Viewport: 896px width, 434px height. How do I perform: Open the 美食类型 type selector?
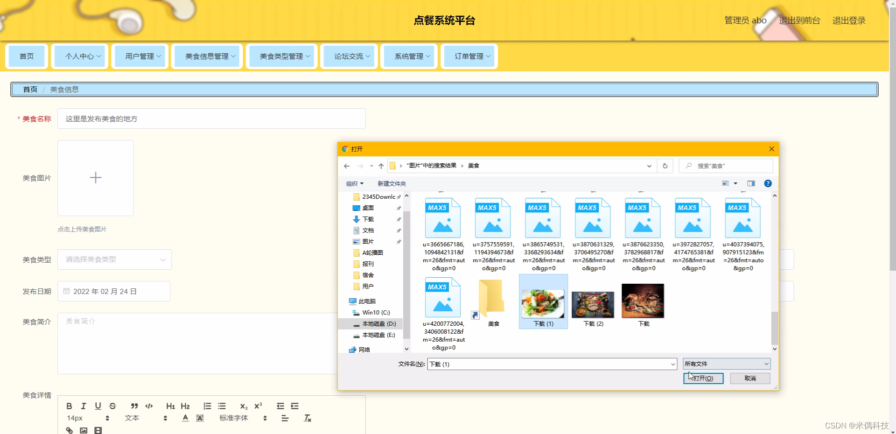pyautogui.click(x=114, y=259)
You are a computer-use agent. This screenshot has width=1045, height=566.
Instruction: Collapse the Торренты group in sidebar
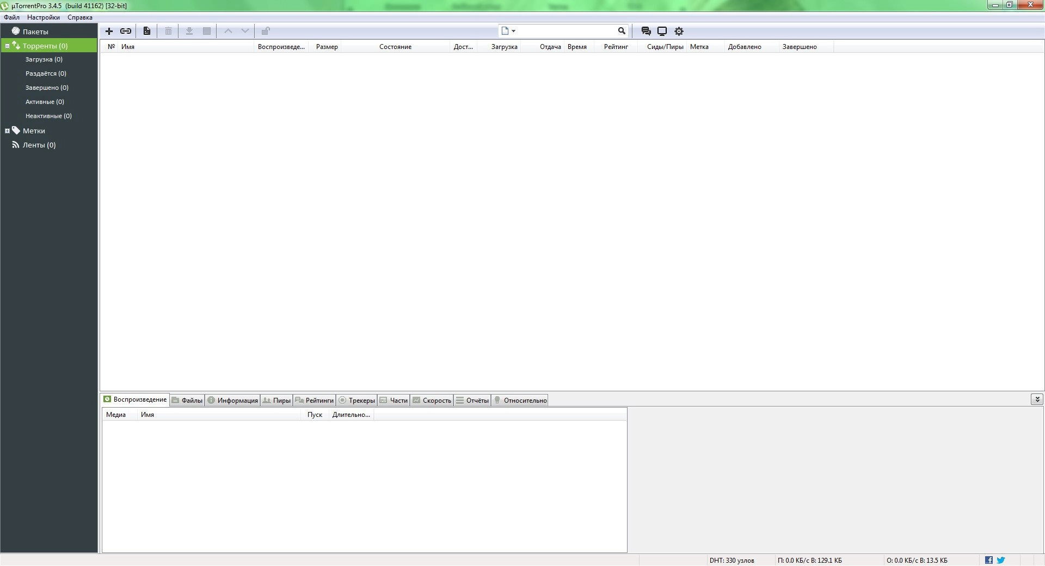pos(7,46)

··········

-- TASK REQUIREMENTS --
Please retype, exactly as they appear, the lines from the one with "You are a computer-use" through the final line of the material, both included, and drop any pictures.

-- RESULT --
You are a computer-use agent. This screenshot has width=1045, height=566.
Instruction: Collapse the Торренты group in sidebar
pos(7,46)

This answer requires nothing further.